Gas Lighting - Beyond the City

By: Bill Kibbel , Contributing Writer
In: Obsolete Design Elements, Old House Construction, Old House Terminology

In 1816, Baltimore, MD was the first US city to have gas lighting.  Using gas for lighting quickly spread to other cities and it was very common throughout the rest of the 19th century.  The gas was manufactured from the gasification of coal.  Late in the 19th century,  natural gas began to replace the “coal gas”.

Gas lighting was installed in factories, apartment buildings and homes.  Gas lights along city streets was known to reduce crime. But how is it possible for me to find evidence of gas lighting in buildings located in extremely rural areas?  I don’t find it often, but in several isolated farms and even in a small train station in a remote village, I found piping and fixtures for gas lighting.
The answer is that they made their own, on-site.

In 1862, it was discovered that calcium carbide decomposes in water and produces a flammable gas, called acetylene.  In the early 1890s,  calcium carbide was being commercially produced, after the invention of the electric furnace.  Coke and limestone are heated in the electric furnace to create calcium carbide (CaC2).

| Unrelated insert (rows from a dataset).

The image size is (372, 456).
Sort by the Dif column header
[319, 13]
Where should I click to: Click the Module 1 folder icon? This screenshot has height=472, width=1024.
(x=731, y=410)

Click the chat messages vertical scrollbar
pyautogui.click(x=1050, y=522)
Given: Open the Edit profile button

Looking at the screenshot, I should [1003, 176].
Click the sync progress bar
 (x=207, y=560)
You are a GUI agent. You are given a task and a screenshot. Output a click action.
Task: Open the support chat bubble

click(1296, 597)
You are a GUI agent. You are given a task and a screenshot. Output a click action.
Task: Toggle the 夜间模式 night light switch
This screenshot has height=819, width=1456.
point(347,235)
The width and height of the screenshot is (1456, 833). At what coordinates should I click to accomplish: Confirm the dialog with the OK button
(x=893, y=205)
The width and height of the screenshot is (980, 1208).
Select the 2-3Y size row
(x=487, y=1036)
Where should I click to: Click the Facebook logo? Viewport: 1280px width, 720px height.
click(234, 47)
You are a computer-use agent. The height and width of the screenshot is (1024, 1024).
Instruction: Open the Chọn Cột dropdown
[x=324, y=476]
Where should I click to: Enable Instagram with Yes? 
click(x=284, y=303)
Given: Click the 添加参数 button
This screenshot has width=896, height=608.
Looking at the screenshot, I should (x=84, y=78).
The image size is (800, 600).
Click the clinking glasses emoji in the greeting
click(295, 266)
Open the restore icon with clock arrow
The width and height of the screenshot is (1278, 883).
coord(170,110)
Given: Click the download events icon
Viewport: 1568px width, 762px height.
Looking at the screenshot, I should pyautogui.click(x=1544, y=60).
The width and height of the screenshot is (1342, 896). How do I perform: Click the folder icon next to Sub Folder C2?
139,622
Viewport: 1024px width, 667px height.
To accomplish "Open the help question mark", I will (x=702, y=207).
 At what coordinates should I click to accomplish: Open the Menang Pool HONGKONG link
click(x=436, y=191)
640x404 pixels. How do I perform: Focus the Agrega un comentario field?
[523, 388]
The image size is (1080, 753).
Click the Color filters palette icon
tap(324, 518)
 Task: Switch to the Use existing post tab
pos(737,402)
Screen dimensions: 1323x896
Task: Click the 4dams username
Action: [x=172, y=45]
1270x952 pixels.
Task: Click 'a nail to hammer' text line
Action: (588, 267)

Late in the 19th century there were many inventors filing patents for “acetylene generators”.  These were self contained devices that generated and stored acetylene by either dropped pellets of calcium carbide into water, or dripped water onto the calcium carbide.  The gas was then captured in a “bell” that would rise and fall with the volume of gas.  The gas was then slightly pressurized and piped into the building.

Sure, there was the danger of explosion.  It was probably not a good idea to refill the generator at night, holding a candle or open flame lantern. Leaks could be an issue, but you would likely smell it . Acetylene has been described as having a nauseating odor, similar to rotten garlic.

One pound of calcium carbide could produce about 4.5 cubic feet of acetylene, making it cheaper to fuel lighting than oil, kerosene or “city gas”.  It also creates a brilliant white light, much brighter than with the other fuels available.

Acetylene wasn’t used for just lighting in buildings.  Early headlights on the Ford Model T were fueled from an acetylene generator mounted on the running board.  The old, brass minor’s helmet lamps were combination mini-generators and lights.